We effortlessly put him down for naps around 1, and he’d sleep until 4 p.m. with a bedtime of 7 p.m., sleeping until around 6:30 a.m. There wouldn’t even be a whimper or complaint.
But after more than a year of near sleep perfection — with only a brief interruption during transition from crib to bed — we have been dealing with bedtime and naptime meltdowns on a regular basis for the past couple months.
Some days are better than others. This day was definitely not one of them!
He was exhausted having completely boycotted his nap for days in a row and staying up well pass 9 p.m. for the previous several nights. I was drained after working a full day, going to Zumba for an hour and then helping out with the nightly routine. And I knew that the list of things I needed to do that night was waiting — cook dinner, do laundry, help pick up the day’s mess.
But my 2.5 year old didn’t care about all that. He was not done playing with his trains! We struggled through the night routine — a glass of milk, several books, his cozy blanket. And we were about ready to rock for a few minutes when his crankiness transitioned to full-on tantrum mode. He was screaming, kicking, hitting. He even spit on me.
I’m ashamed that I let my own exhaustion and overwhelmed feeling get the best of me, and I yelled.

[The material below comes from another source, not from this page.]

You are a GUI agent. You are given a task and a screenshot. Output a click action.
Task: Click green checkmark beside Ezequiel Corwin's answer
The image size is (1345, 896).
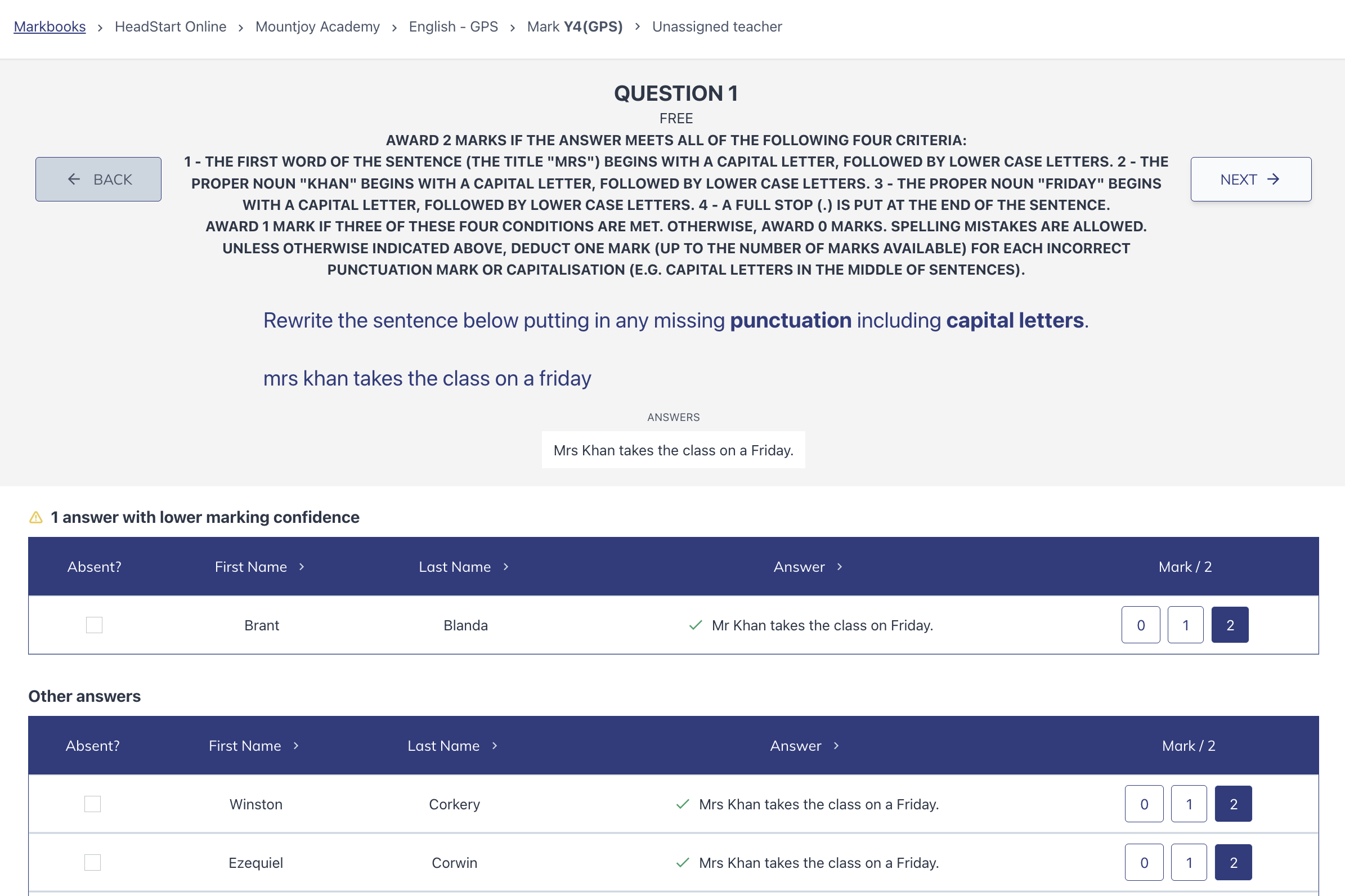(x=682, y=862)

Yelling and hitting aren’t things we do at my house. We certainly use different tones of voice, but the parenting choices we have made don’t include those forms of discipline. For a few seconds, I forgot that my sweet little boy’s brain is still forming, and he can’t always control or contain his emotions and this messy, loud and ugly breakdown is just his way of dealing with all of that. And I yelled.
I lost my cool. I recognized that and just left my melting down little boy in the safety of his room and closed the door behind him. I didn’t expect him to calm down a whole lot that way; but I needed to.
About 30 seconds of deep breaths and reminding myself that I’m the grown up and he’s the kid, I had collected myself and regained my cool. I went back in his room, scooped him up and held him tight.
I sat down in the rocker, Miles still thrashing about a little, holding him snuggly, I just kept rocking as my calming “shh-shh”s matched his screams both quieting with every swing of the rocker. He started to relax, and within five minutes he was completely asleep.
I looked down at my sweetest and most innocent little boy and the tears started falling.
How could I have just yelled at this little guy?
But then, after I beat myself up for a few seconds, I realized, I’m still learning. I’m going to make some mistakes. The key is learning from them. I am far from a perfect mom. I hope I don’t yell again; but I’m pretty sure I can’t make that promise. But my take-away from this recent not-so-great night is that sometimes you just have to walk away and regroup.
I was faced with a nearly similar situation days later. You know what, it turned out a lot different. I took a step back about 30 seconds sooner; we both weathered the storm a little better this way.
Sleep is our biggest parenting struggle right now. What are you dealing with at your house?